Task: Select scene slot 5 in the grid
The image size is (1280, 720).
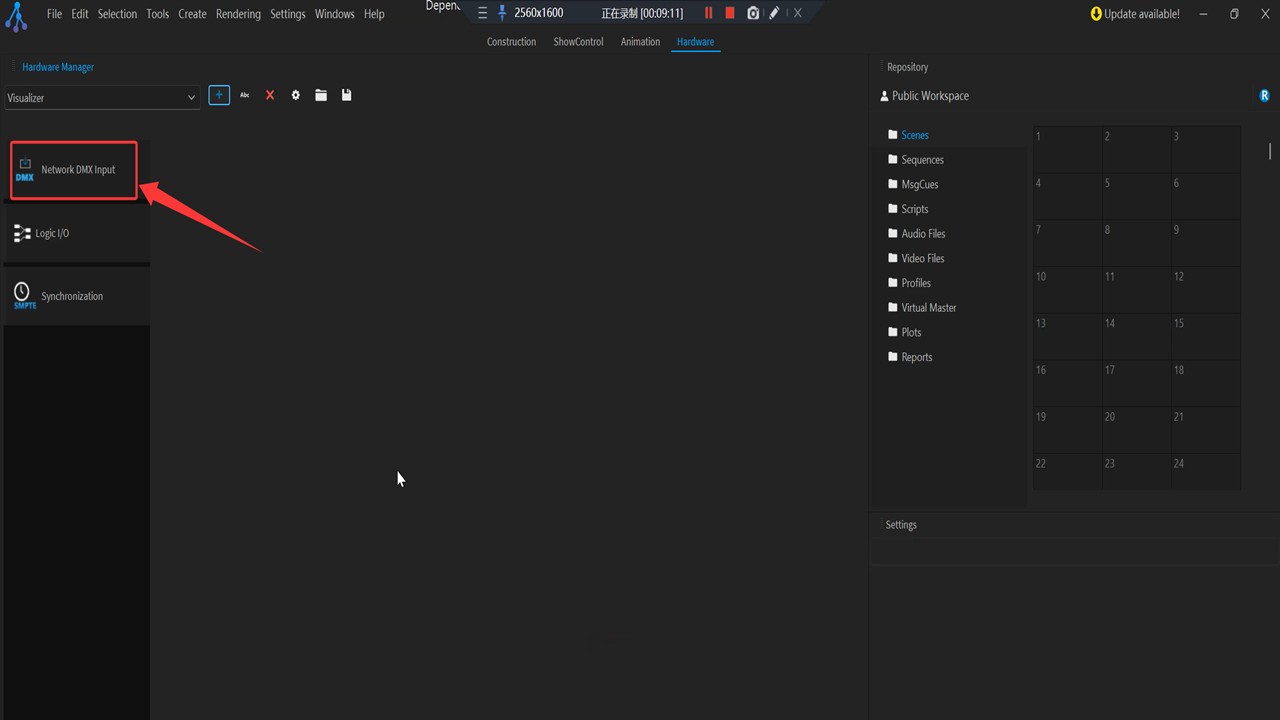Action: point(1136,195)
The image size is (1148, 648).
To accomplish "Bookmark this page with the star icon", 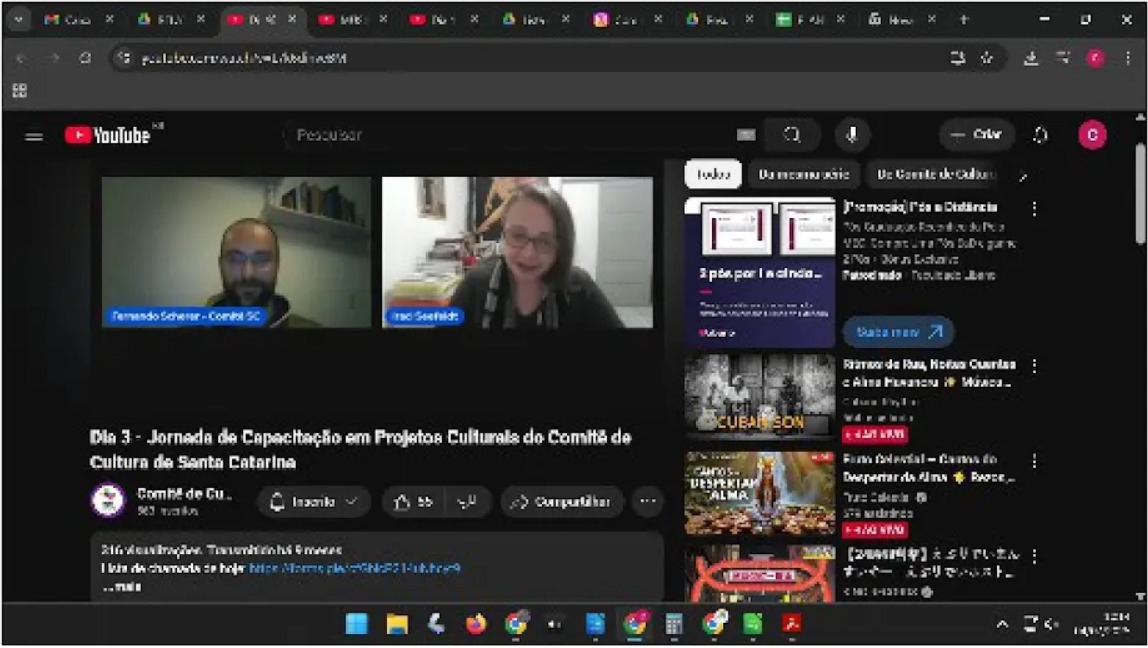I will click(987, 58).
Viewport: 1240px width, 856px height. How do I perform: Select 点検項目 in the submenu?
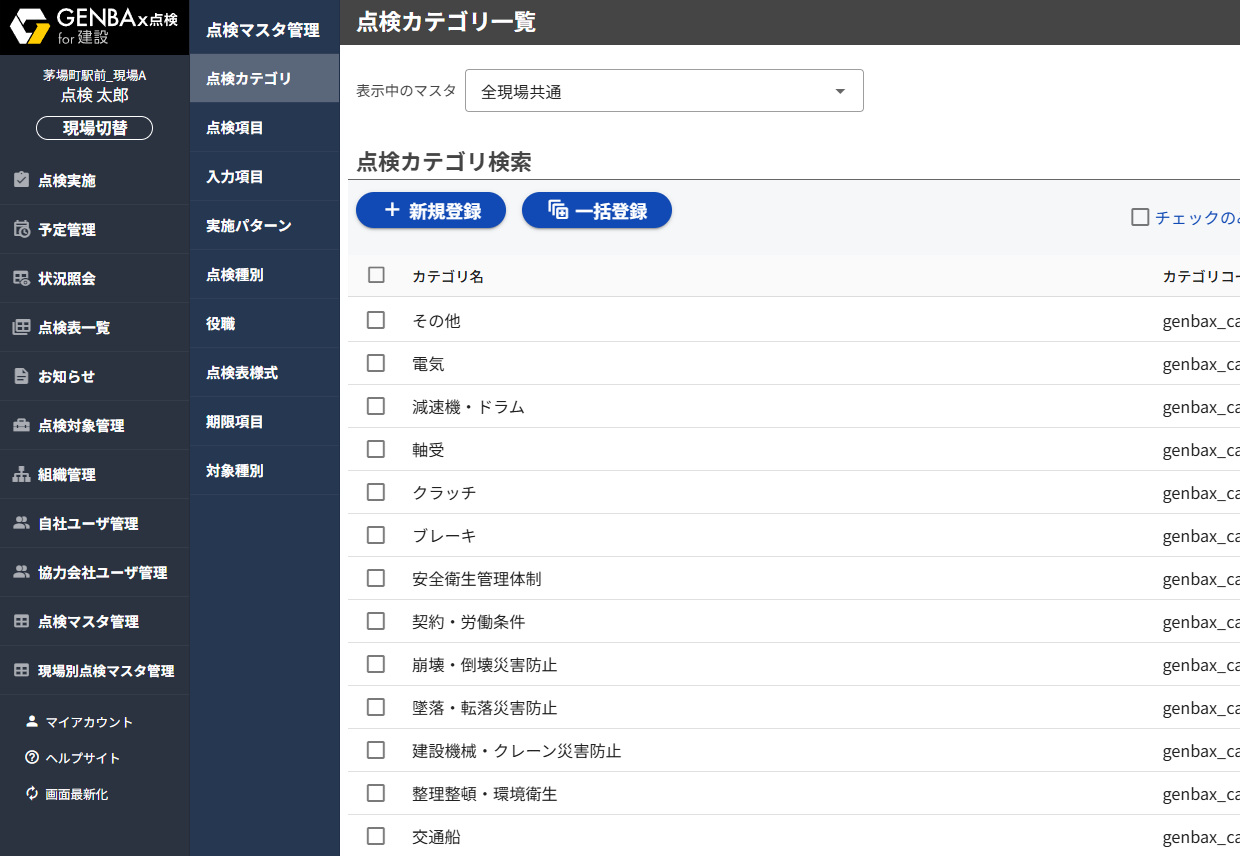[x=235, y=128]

______________________________

EXERCISE REQUIREMENTS |
Could you repeat exactly the lines from the one containing "Viewport: 1240px width, 856px" through the last line of the records, both included, without the pictures?

YOUR RESPONSE |
Viewport: 1240px width, 856px height. How do I perform: Select 点検項目 in the submenu?
[x=235, y=128]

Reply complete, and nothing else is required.